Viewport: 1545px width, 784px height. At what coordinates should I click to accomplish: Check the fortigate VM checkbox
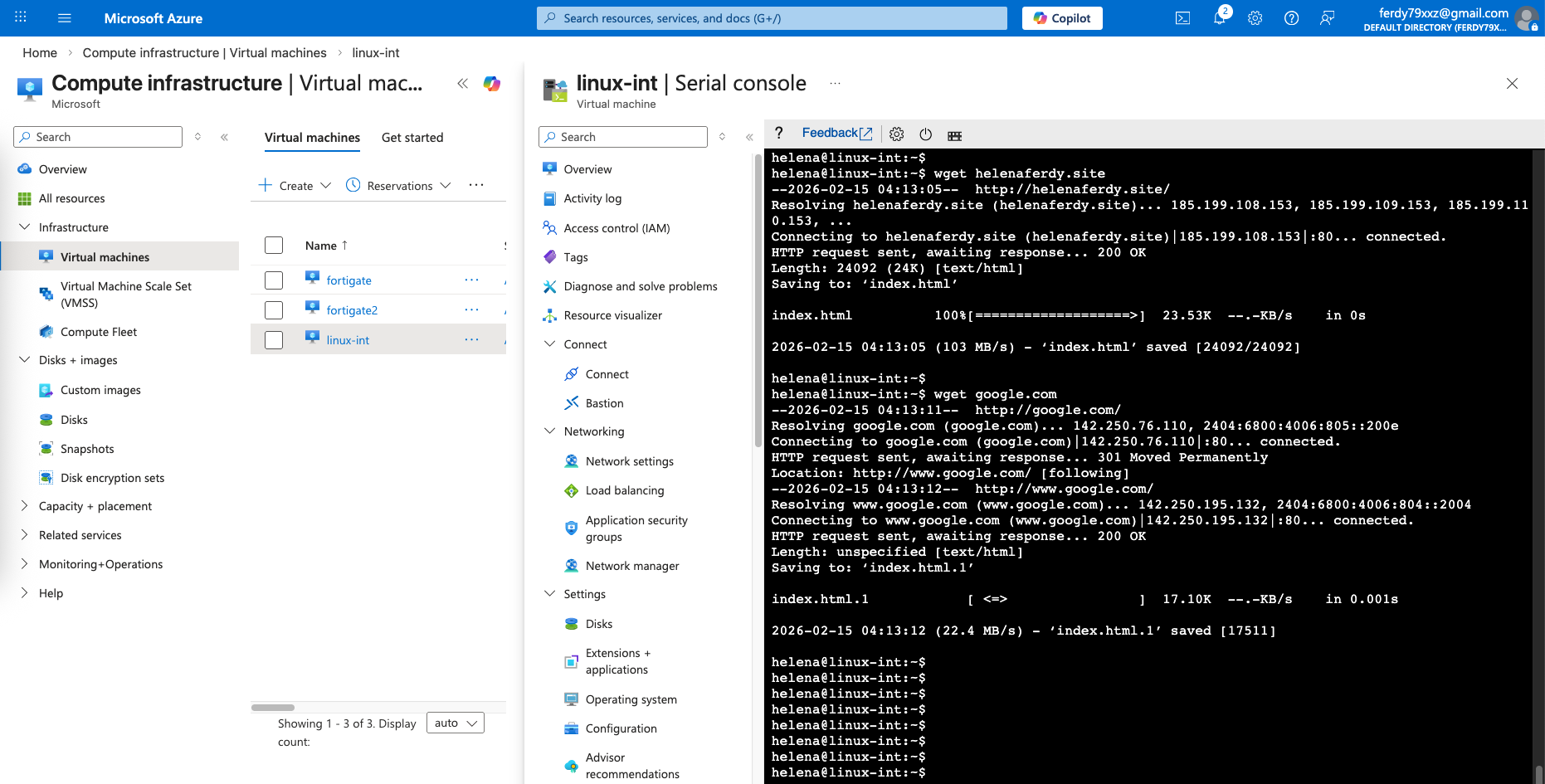(x=274, y=280)

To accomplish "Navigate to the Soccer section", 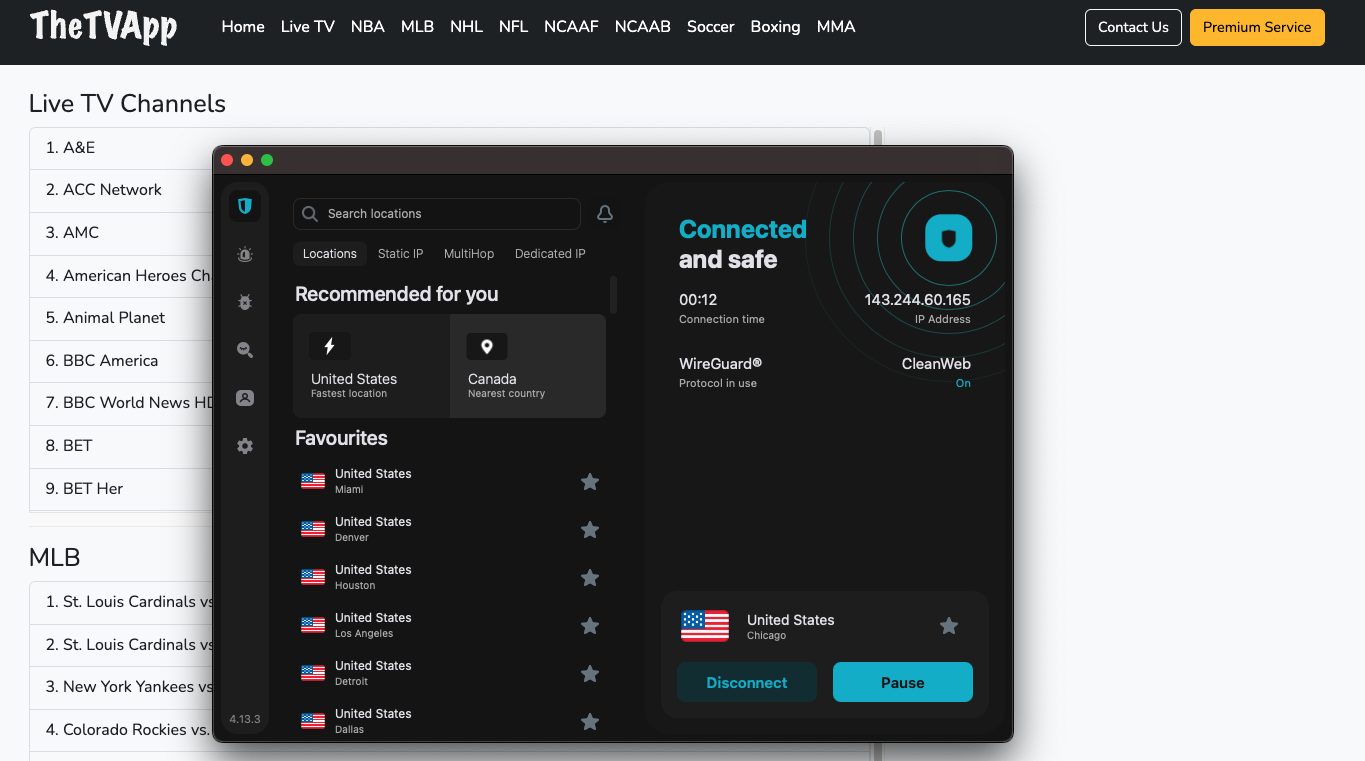I will coord(710,27).
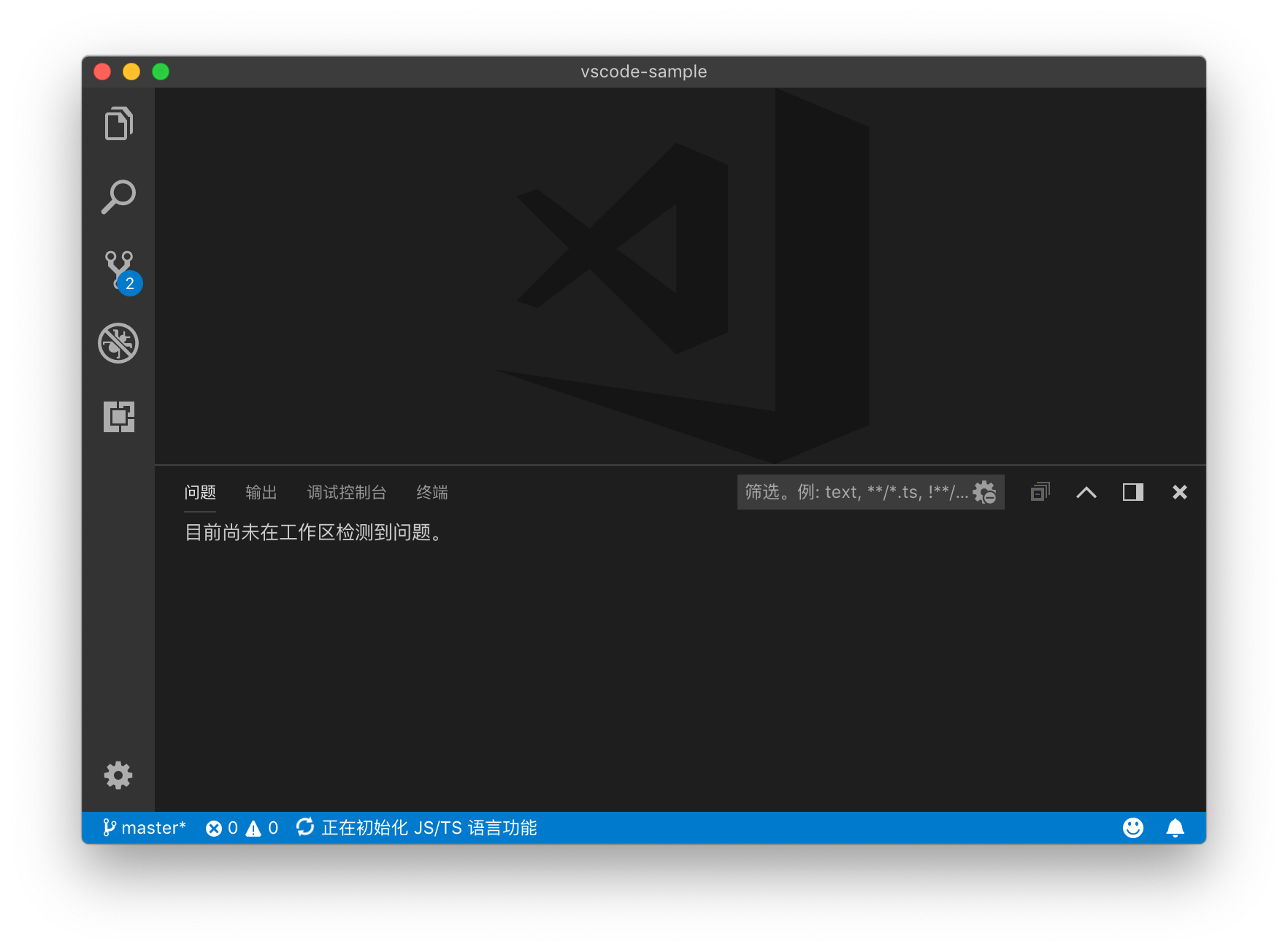Open the Extensions view in activity bar
This screenshot has width=1288, height=952.
118,417
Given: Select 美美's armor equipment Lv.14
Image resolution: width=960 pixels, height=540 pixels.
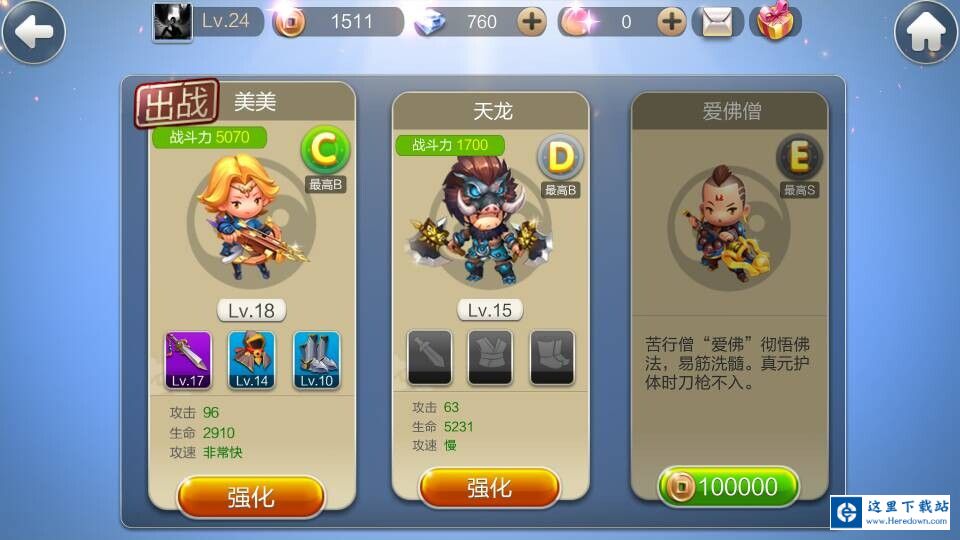Looking at the screenshot, I should click(252, 360).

_WORK TASK_
What is needed is a word-for-word restatement of the lines from the one holding "Image resolution: width=960" to the final line of the data above, inclusive, without any pictures.

_REPLY_
Image resolution: width=960 pixels, height=540 pixels.
Looking at the screenshot, I should click(252, 360).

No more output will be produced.